In summary, the Leipzig site won out due to its meeting a complex set of criteria defined by BMW. Last but not least, language and culture were also considered important factors, which could have raised risks and costs had the new plant been built in Kolin. According to Leipzig CEO Claussen, BMW’s business model is oriented to the long term; therefore, the location decision for a new plant is not only important for the lifespan of one car model, but for half a century. Keeping this long-term orientation in mind, it is probable that the direct labour cost differences between Kolin and Leipzig will be reduced more quickly than would be the cultural and language differences between the different locations. Space, logistics and the soft factors of the labour market and labour regulation are also important. The global, or at least trans-local, management of knowledge, the complex value chains and fragile supply chains strengthen aspects of liability, which include the level of general economic development, infrastructure security, the scope of product and production flexibility, efficiency and speed of public administration. Summarizing, the Leipzig plant location process reveals a strong long term strategy and commitment of the BMW group in Germany – although the company turned a real global player during the last ten years. It also shows the strong impact of institutional factors such like the labour regulation and especially

the works council system – economic globalisation did not lead to fleeing the general German business model with strong workers participation but to a certain downgrading and flexibilisation of working and employment conditions in the newly opened Leipzig plant.

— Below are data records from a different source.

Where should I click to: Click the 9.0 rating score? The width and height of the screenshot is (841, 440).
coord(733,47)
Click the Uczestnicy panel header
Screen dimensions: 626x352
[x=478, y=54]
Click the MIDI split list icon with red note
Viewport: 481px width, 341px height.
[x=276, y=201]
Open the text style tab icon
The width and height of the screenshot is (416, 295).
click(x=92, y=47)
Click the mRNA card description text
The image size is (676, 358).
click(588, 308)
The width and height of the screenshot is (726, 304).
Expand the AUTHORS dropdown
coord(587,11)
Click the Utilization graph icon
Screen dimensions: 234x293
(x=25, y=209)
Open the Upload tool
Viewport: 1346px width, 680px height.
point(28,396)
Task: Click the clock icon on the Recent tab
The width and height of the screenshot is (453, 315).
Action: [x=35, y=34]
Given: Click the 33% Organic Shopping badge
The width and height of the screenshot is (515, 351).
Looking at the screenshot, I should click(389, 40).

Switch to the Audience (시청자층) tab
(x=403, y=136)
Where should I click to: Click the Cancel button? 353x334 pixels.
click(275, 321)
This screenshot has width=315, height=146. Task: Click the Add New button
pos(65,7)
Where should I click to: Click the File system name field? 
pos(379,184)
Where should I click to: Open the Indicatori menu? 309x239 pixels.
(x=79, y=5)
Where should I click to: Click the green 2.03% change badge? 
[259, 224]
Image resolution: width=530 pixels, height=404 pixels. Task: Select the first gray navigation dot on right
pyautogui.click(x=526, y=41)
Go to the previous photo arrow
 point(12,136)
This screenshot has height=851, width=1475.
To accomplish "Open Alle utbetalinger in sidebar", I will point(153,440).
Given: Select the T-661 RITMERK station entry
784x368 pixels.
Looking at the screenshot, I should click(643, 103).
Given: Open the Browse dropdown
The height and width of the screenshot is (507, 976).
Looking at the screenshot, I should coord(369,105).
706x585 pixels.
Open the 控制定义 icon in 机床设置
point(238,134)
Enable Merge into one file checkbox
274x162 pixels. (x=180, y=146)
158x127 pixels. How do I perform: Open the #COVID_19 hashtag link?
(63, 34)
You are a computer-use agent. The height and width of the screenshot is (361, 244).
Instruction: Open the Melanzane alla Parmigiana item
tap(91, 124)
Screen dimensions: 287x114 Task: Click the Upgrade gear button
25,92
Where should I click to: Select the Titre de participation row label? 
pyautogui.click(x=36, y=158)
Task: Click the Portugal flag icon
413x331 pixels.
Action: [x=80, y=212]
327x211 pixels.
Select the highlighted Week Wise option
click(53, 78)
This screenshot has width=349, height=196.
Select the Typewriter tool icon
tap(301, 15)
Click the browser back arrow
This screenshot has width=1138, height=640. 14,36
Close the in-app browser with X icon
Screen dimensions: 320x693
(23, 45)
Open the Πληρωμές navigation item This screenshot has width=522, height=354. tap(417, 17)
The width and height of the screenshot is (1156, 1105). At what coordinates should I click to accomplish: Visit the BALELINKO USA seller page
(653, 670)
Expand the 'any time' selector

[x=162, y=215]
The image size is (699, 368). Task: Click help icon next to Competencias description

PRESENT SITUATION AND FUTURE PROSPECTS OF THE BMW BUSINESS MODEL

BMW today is a globally thinking and operating full-sortiment premium manufacturer. Although smaller than Volkswagen and Daimler-Benz, BMW was the first German automobile manufacturer able to offer the whole range of products from compacts up to high end luxury cars. This broad scope of products ranges from the Mini and 1-series over the 3-, 5- and 7-series up to the 8-series, the sportive cars of the Z-series and the SUVs of the X-series. The BMW trajectory since the 1990s has to be interpreted as a result of three entangled processes of change. First, concerning the reorganisation of the production system some important means were developing the cooperation with the suppliers and the interdisciplinary R&D groups as well as improving the general flow of knowledge and experiences via the research and innovation centre FIZ. By this, BMW focused much more than other carmakers at the initial steps in the product development curve: optimisation potential was not mainly situated in the direct execution of body shop, painting and assembly tasks. But the most important rationalisation promise was located in the beginning of the life cycle of a product: in the knowledge and R&D management within the company and with (system) suppliers.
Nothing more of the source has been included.